[Dataset records]
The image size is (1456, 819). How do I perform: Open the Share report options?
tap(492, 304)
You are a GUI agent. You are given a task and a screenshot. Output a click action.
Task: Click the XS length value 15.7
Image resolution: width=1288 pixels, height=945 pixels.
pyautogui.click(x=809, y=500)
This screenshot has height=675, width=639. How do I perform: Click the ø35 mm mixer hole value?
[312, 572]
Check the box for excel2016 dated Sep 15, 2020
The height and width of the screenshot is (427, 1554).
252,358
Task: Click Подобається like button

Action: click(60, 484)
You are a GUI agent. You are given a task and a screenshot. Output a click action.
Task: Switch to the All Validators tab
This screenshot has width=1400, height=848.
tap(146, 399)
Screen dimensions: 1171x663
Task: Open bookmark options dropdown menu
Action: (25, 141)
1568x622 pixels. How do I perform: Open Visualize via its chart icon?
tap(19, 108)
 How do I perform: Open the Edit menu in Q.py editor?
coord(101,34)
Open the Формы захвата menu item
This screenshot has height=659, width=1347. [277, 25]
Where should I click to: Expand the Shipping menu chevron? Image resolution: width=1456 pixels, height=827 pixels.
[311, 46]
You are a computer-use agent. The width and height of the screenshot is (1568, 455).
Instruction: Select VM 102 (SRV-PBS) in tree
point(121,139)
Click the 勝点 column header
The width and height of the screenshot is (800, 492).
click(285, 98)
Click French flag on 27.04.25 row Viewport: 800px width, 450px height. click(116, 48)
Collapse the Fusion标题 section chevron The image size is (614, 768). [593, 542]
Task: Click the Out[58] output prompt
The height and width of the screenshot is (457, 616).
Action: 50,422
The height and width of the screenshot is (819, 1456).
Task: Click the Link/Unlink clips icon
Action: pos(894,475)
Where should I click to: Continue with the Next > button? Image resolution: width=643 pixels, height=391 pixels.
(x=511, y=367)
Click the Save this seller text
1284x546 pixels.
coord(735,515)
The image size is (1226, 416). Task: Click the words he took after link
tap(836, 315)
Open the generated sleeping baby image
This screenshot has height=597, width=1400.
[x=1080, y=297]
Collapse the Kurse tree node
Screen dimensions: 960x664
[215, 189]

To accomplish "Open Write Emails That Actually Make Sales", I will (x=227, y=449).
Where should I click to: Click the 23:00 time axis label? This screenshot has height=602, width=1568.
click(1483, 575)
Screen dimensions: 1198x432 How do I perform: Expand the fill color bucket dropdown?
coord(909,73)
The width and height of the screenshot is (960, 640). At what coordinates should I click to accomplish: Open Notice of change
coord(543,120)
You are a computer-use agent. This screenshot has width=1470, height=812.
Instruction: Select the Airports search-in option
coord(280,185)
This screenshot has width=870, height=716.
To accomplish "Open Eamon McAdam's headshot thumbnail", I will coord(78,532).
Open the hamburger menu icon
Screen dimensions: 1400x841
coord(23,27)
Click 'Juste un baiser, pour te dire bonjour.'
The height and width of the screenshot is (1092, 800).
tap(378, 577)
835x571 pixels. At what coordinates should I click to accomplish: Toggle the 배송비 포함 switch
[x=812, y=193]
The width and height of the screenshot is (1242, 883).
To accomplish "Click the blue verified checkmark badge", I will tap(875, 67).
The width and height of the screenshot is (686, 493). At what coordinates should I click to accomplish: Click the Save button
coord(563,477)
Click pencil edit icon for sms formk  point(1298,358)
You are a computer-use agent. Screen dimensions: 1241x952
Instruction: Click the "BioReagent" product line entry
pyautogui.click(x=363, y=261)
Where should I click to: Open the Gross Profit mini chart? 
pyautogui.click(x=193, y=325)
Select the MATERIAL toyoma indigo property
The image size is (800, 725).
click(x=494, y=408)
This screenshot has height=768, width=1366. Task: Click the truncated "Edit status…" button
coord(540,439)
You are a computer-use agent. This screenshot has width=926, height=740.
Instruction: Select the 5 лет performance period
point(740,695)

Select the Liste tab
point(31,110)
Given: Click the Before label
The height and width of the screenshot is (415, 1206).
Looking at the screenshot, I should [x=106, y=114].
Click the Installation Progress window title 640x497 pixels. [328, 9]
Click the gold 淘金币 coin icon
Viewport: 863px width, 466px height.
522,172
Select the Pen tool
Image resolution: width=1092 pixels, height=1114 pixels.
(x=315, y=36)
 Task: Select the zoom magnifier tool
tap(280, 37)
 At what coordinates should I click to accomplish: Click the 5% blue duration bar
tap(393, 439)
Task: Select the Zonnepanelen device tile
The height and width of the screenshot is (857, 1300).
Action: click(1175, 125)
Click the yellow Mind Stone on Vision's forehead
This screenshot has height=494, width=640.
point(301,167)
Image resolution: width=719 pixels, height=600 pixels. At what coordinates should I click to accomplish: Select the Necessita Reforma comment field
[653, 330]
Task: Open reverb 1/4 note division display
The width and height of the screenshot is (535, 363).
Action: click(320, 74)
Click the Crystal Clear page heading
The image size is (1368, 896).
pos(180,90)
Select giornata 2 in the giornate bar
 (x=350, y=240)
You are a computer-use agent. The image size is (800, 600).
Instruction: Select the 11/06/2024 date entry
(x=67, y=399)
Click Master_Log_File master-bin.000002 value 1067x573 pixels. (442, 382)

- Work order -
Each entry needs to be given again exactly as it stands.

- Answer space -
The image size is (1456, 819). How do I perform: Open the Share report options?
tap(492, 304)
You are a GUI agent. You are given a task and a screenshot. Output a click action.
Task: Click the XS length value 15.7
Image resolution: width=1288 pixels, height=945 pixels.
pyautogui.click(x=809, y=500)
This screenshot has height=675, width=639. How do I perform: Click the ø35 mm mixer hole value?
[312, 572]
Check the box for excel2016 dated Sep 15, 2020
The height and width of the screenshot is (427, 1554).
252,358
Task: Click Подобається like button

Action: click(60, 484)
You are a GUI agent. You are given a task and a screenshot. Output a click action.
Task: Switch to the All Validators tab
This screenshot has width=1400, height=848.
tap(146, 399)
Screen dimensions: 1171x663
Task: Open bookmark options dropdown menu
Action: (25, 141)
1568x622 pixels. How do I perform: Open Visualize via its chart icon?
tap(19, 108)
 How do I perform: Open the Edit menu in Q.py editor?
coord(101,34)
Open the Формы захвата menu item
This screenshot has height=659, width=1347. [277, 25]
Where should I click to: Expand the Shipping menu chevron? Image resolution: width=1456 pixels, height=827 pixels.
[311, 46]
You are a computer-use agent. The width and height of the screenshot is (1568, 455).
Instruction: Select VM 102 (SRV-PBS) in tree
point(121,139)
Click the 勝点 column header
The width and height of the screenshot is (800, 492).
click(285, 98)
Click French flag on 27.04.25 row Viewport: 800px width, 450px height. click(116, 48)
Collapse the Fusion标题 section chevron The image size is (614, 768). [593, 542]
Task: Click the Out[58] output prompt
The height and width of the screenshot is (457, 616).
Action: 50,422
The height and width of the screenshot is (819, 1456).
Task: Click the Link/Unlink clips icon
Action: pos(894,475)
Where should I click to: Continue with the Next > button? Image resolution: width=643 pixels, height=391 pixels.
(x=511, y=367)
Click the Save this seller text
1284x546 pixels.
coord(735,515)
The image size is (1226, 416). Task: Click the words he took after link
tap(836, 315)
Open the generated sleeping baby image
This screenshot has height=597, width=1400.
[x=1080, y=297]
Collapse the Kurse tree node
Screen dimensions: 960x664
[215, 189]

To accomplish "Open Write Emails That Actually Make Sales", I will (x=227, y=449).
Where should I click to: Click the 23:00 time axis label? This screenshot has height=602, width=1568.
click(1483, 575)
Screen dimensions: 1198x432 How do I perform: Expand the fill color bucket dropdown?
coord(909,73)
The width and height of the screenshot is (960, 640). At what coordinates should I click to accomplish: Open Notice of change
coord(543,120)
You are a computer-use agent. This screenshot has width=1470, height=812.
Instruction: Select the Airports search-in option
coord(280,185)
This screenshot has width=870, height=716.
To accomplish "Open Eamon McAdam's headshot thumbnail", I will coord(78,532).
Open the hamburger menu icon
Screen dimensions: 1400x841
coord(23,27)
Click 'Juste un baiser, pour te dire bonjour.'
The height and width of the screenshot is (1092, 800).
tap(378, 577)
835x571 pixels. At what coordinates should I click to accomplish: Toggle the 배송비 포함 switch
[x=812, y=193]
The width and height of the screenshot is (1242, 883).
To accomplish "Click the blue verified checkmark badge", I will tap(875, 67).
The width and height of the screenshot is (686, 493). At what coordinates should I click to accomplish: Click the Save button
coord(563,477)
Click pencil edit icon for sms formk  point(1298,358)
You are a computer-use agent. Screen dimensions: 1241x952
Instruction: Click the "BioReagent" product line entry
pyautogui.click(x=363, y=261)
Where should I click to: Open the Gross Profit mini chart? 
pyautogui.click(x=193, y=325)
Select the MATERIAL toyoma indigo property
The image size is (800, 725).
click(x=494, y=408)
This screenshot has height=768, width=1366. Task: Click the truncated "Edit status…" button
coord(540,439)
You are a computer-use agent. This screenshot has width=926, height=740.
Instruction: Select the 5 лет performance period
point(740,695)

Select the Liste tab
point(31,110)
Given: Click the Before label
The height and width of the screenshot is (415, 1206).
Looking at the screenshot, I should [x=106, y=114].
Click the Installation Progress window title 640x497 pixels. [328, 9]
Click the gold 淘金币 coin icon
Viewport: 863px width, 466px height.
522,172
Select the Pen tool
Image resolution: width=1092 pixels, height=1114 pixels.
(x=315, y=36)
 Task: Select the zoom magnifier tool
tap(280, 37)
 At what coordinates should I click to accomplish: Click the 5% blue duration bar
tap(393, 439)
Task: Select the Zonnepanelen device tile
The height and width of the screenshot is (857, 1300).
Action: click(1175, 125)
Click the yellow Mind Stone on Vision's forehead
This screenshot has height=494, width=640.
point(301,167)
Image resolution: width=719 pixels, height=600 pixels. At what coordinates should I click to accomplish: Select the Necessita Reforma comment field
[653, 330]
Task: Open reverb 1/4 note division display
The width and height of the screenshot is (535, 363).
Action: click(320, 74)
Click the Crystal Clear page heading
The image size is (1368, 896).
pos(180,90)
Select giornata 2 in the giornate bar
 (x=350, y=240)
You are a computer-use agent. The image size is (800, 600).
Instruction: Select the 11/06/2024 date entry
(x=67, y=399)
Click Master_Log_File master-bin.000002 value 1067x573 pixels. (442, 382)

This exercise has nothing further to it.